NFL called the programming an “expansion of [its] existing relationship” with Google” — last year, the NFL inked a multimillion-dollar deal with Google to promote clips, scores, interviews, and other live game stats on YouTube and in Google search results, the terms of which it renewed in May. The 5- to 10-minute episodes, the product of the league’s NFL Films and production company Two Bit Circus VR, will document the “life in and around the NFL — from players, to coaches, to executives, to cheerleaders, to the fans themselves — dealing how each prepares for game day,” the NFL outlined in a press release.
It’s an exclusive partnership, meaning the series won’t show up on rival virtual reality platforms (like Valve’s Steam VR) or headsets (like Samsung’s Gear VR and Facebook’s Oculus Rift) anytime soon. Google will contribute staff and equipment to the project, including its Jump 360-degree camera rig system. And it’s working with the NFL to optimize its content for Daydream.
It’s not the NFL’s first VR rodeo. The league piloted a VR program around the Superbowl. And the NFL isn’t the only professional sports league looking to expand its VR foothold. In October, the NBA announced a partnership with production house NextVR that’ll see it stream at least one regular season basketball game per week in VR to NBA League Pass subscribers.

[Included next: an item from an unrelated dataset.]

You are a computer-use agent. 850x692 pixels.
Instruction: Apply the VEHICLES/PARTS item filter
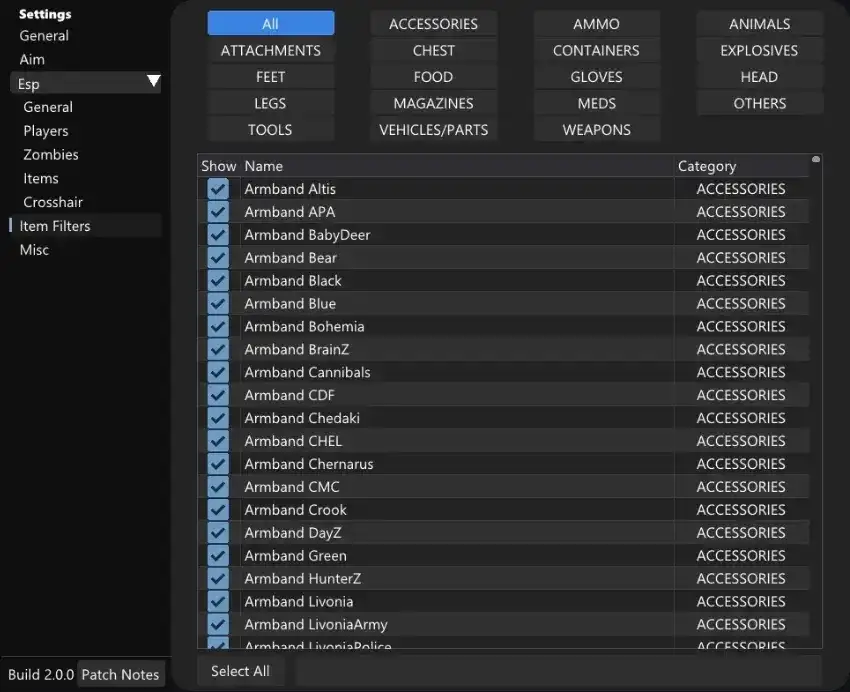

Given VR’s potential, it’s really no surprise. Some analysts predict that VR and augmented reality have the potential to generate billions in revenue by 2020 — potentially as much as $150 billion. And they’re not the only ones. Facebook forked over $2 billion to acquire VR startup Oculus. Google’s venture capital arm invested $542 million in AR platform Magic Leap. And Taoyuan, Taiwan-based smartphone maker HTC earmarked $10 billion as part of an investment alliance aimed at VR businesses and content.
“Virtual reality is an emerging platform that enables content experiences with a truly unique vantage point that brings fans closer to the game,” Vishal Shah, senior VP of the NFL’s digital media division, told Variety. “We want to get better acquainted with the technology, the platform, the content we can actually create … and how our fans are engaging in the content and viewing it.”
The series premiers on YouTube first, on Thanksgiving Day, with a launch on the NFL’s Daydream app to follow “later this year.”